А потому я воспрянула духом в тот день, когда одна наша знакомая появилась на дороге верхом на гунтере, а Сили, вместо того чтобы, припав к земле, поскорее удрать в какое-нибудь убежище, только широко раскрыл глаза и стойко остался на своем посту у калитки.

А если так, сказала я, сажая его на столб, где, казалось мне, он должен чувствовать себя в большей безопасности и сможет посмотреть лошади прямо в глаза, как равный. А повыше — еще лучше, сказал Сили, впервые в жизни перебираясь со столба на крышу соседствующего угольного сарая. Бесспорно! Любимый наблюдательный пост Шебы; да и Соломон оттуда же осыпал ругательствами многих своих противников, хотя в минуты прямой опасности предпочитал крышу просто сарая, благо она повыше.

А потому крайне довольная этим шагом в желанном направлении (Соломону лошади всегда нравились, а теперь и Сили как будто начинал ими интересоваться), я подождала, пока всадница не подъехала, и мы начали обмениваться деревенскими новостями.

— Новый Мальчик? — сказала я. — Так он вон там, на крыше. Только не смотрите на него прямо, он еще только привыкает к лошадям…

Если бы она просто проехала мимо по середине дороги, все, полагаю, сошло бы прекрасно. Сили на крыше, укрытый ветками сирени, чувствовал бы себя уверенно и спокойно, воображал бы, что устроил засаду. Но мы разговаривали у калитки, и лошадь, заскучав, начала посматривать по сторонам. Она была шестнадцати ладоней в холке, и ее нос находился как раз на уровне крыши угольного сарая. Увидев Сили, она с интересом наклонила уши вперед и осторожно вытянула шею, чтобы разглядеть его получше.

Я, сосредоточившись на лошади, сказала весело:

— Ну-ка, Сили, подойди, познакомься с Майором!

Мне и в голову не пришло, что Сили почудится опасность. Всадница, повернувшаяся лицом к нему, видела, что происходит, но от ужаса онемела и только таращила глаза. Перехватив направление ее взгляда, я обернулась как раз вовремя, чтобы увидеть финал. Сили, перепуганный до полусмерти таким крупным планом чудовища, не карабкался вниз по стенке сарая, как поступило бы большинство кошек. Видимо, решив, что нельзя терять ни секунды, он спрыгнул с крыши, будто у него выросли крылья. И увидела я его в тот момент, когда он описывал в воздухе дугу, а затем с омерзительно громким хлопком шлепнулся на самую середину двора, торопливо вскочил и пустился наутек.

Он даже не ушибся.

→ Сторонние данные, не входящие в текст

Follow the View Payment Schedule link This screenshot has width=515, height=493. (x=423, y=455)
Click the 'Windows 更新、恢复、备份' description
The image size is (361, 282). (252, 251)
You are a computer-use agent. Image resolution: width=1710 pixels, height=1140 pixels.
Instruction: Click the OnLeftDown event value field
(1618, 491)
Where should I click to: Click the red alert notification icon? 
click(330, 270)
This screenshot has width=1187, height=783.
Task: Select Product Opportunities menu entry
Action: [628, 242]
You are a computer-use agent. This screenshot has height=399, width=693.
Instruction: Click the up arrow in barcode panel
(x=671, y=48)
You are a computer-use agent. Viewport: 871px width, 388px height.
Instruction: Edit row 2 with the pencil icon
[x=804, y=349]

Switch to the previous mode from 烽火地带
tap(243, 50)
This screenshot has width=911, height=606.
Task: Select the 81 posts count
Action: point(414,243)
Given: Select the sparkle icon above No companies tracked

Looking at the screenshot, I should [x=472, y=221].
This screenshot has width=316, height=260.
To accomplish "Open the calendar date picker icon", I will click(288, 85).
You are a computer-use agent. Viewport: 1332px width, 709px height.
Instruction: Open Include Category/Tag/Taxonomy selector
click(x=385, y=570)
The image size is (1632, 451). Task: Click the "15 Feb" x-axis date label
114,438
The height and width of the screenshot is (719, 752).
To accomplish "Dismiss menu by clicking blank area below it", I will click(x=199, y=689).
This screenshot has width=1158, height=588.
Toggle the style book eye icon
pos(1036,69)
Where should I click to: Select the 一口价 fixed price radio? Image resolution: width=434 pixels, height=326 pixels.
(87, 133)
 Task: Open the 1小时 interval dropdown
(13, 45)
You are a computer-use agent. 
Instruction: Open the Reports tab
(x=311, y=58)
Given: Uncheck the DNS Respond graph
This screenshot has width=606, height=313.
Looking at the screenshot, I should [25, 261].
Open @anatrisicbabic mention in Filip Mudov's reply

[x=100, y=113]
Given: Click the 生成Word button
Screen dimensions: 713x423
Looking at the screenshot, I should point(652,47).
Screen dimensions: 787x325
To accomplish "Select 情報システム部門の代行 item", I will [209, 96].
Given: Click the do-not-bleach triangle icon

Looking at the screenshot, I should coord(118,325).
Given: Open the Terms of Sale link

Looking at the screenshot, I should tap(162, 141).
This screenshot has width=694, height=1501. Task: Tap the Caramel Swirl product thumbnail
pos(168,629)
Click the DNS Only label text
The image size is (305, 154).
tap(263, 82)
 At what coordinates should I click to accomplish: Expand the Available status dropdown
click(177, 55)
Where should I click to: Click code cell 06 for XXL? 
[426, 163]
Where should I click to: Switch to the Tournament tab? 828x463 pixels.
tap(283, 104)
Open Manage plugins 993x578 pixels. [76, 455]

Да, он уже не был миниатюрным нежным котенком, но все-таки достаточно юным, чтобы перенести такую встряску без вреда для себя. Все идет заведенным порядком, сказал Чарльз вечером. Соломон как-то раз выпрыгнул из окна спальни и приземлился на гортензии, а теперь вот Сили спрыгнул с крыши угольного сарая.

«Заведенным порядком», — смогла я только повторить слабым голосом. Такого ужаса я давно не испытывала. Может, Сили сохранил все свои девять жизней, но я наверняка потеряла одну из моих!